Entries taken from a collection

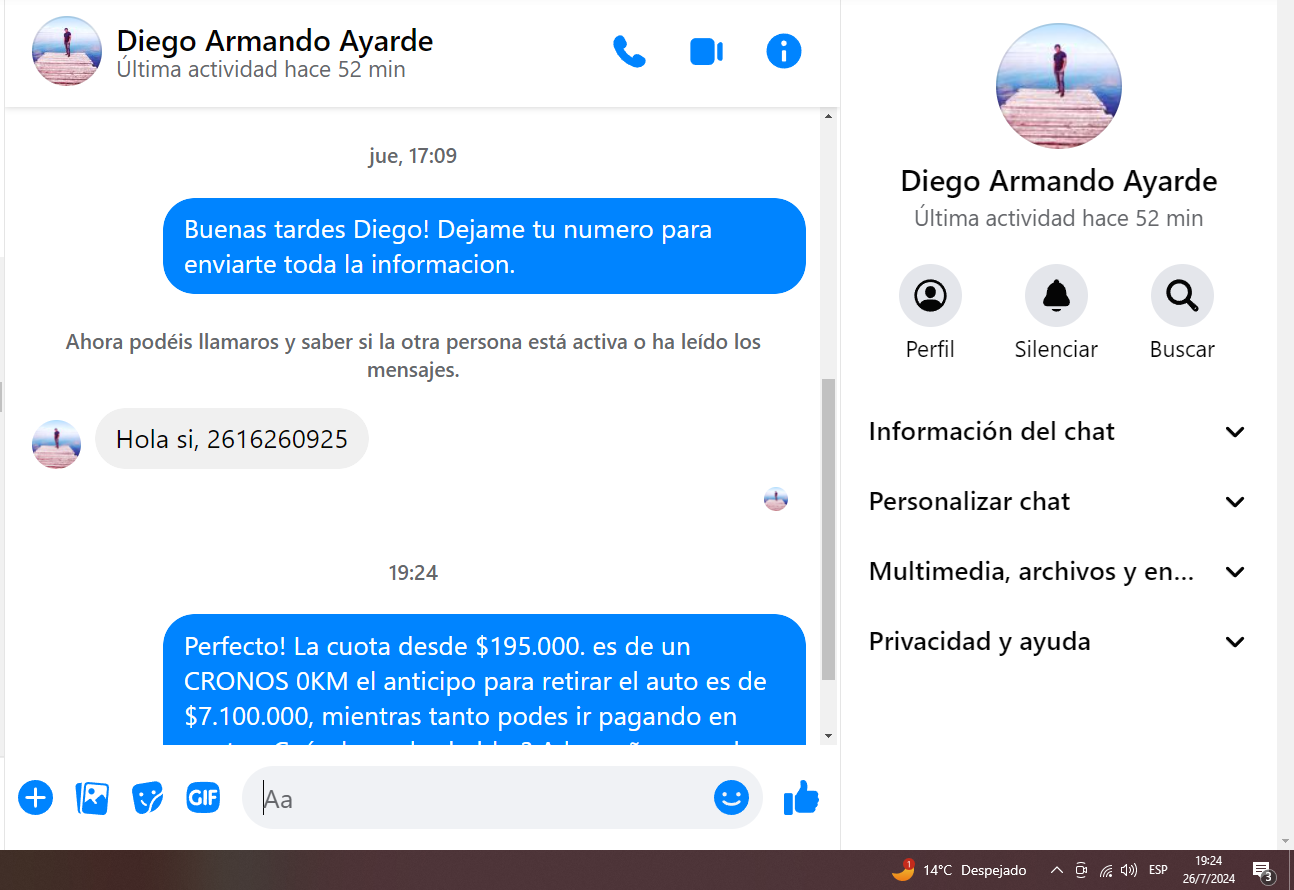Expand Privacidad y ayuda section

[1058, 642]
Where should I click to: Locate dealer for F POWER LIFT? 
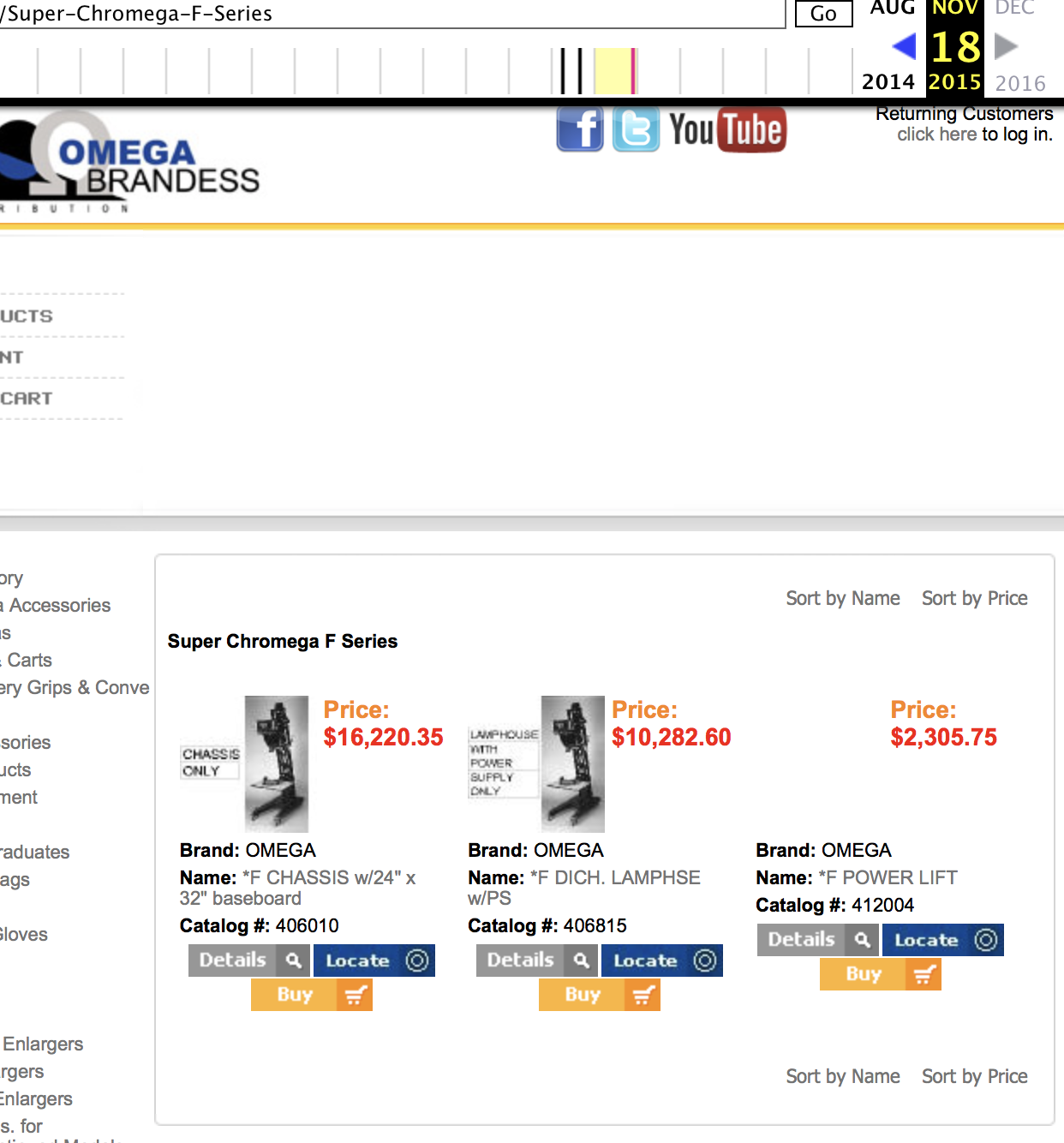click(926, 940)
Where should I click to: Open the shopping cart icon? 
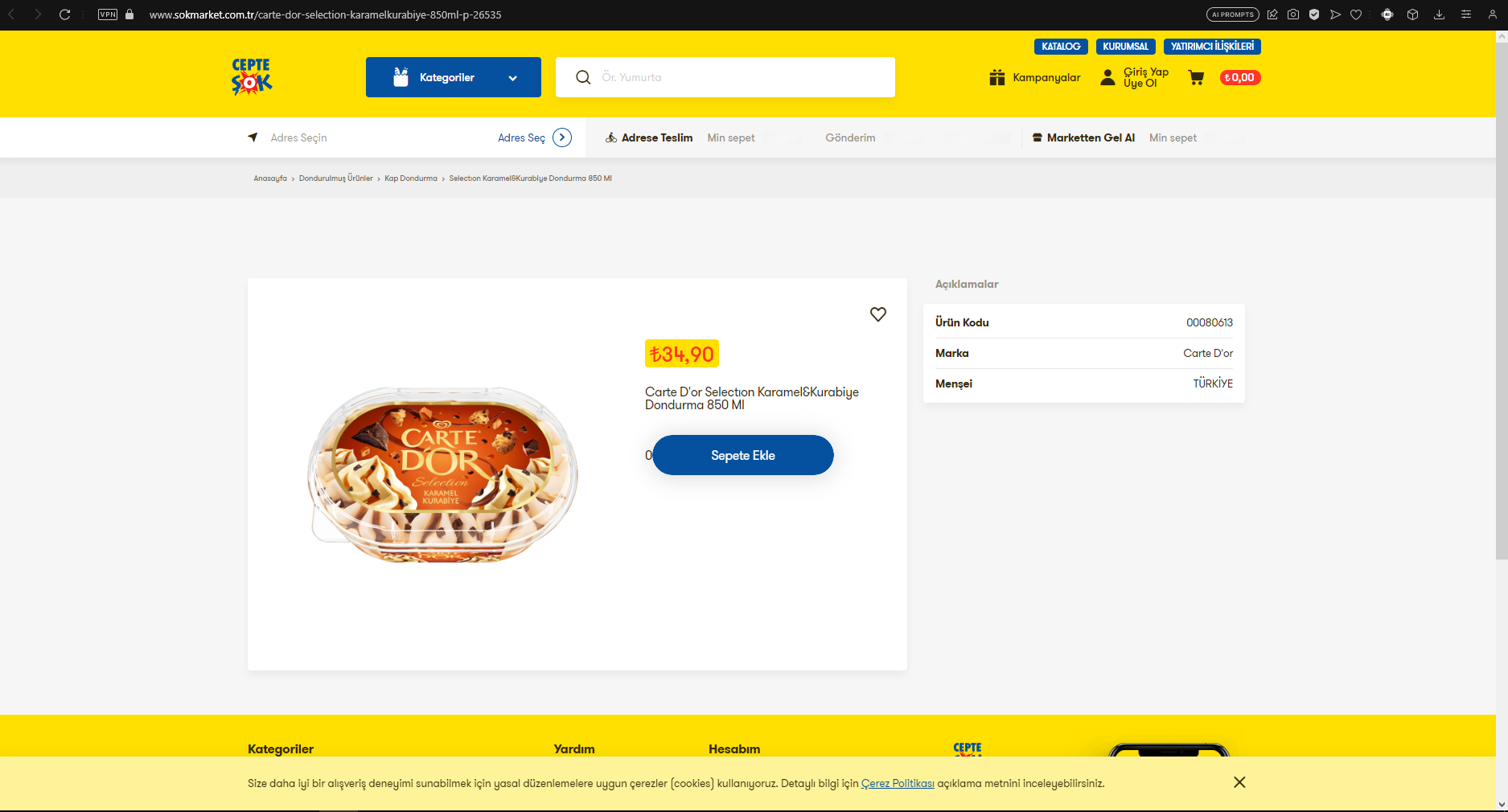(x=1196, y=77)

* **Prompt**
A word-for-word copy of the lines from the one with "Where should I click to: Open" through the last line of the data above is required, with both end lines included and no pictures.

* **Solution for this exercise**
Where should I click to: Open the shopping cart icon? 
(x=1196, y=77)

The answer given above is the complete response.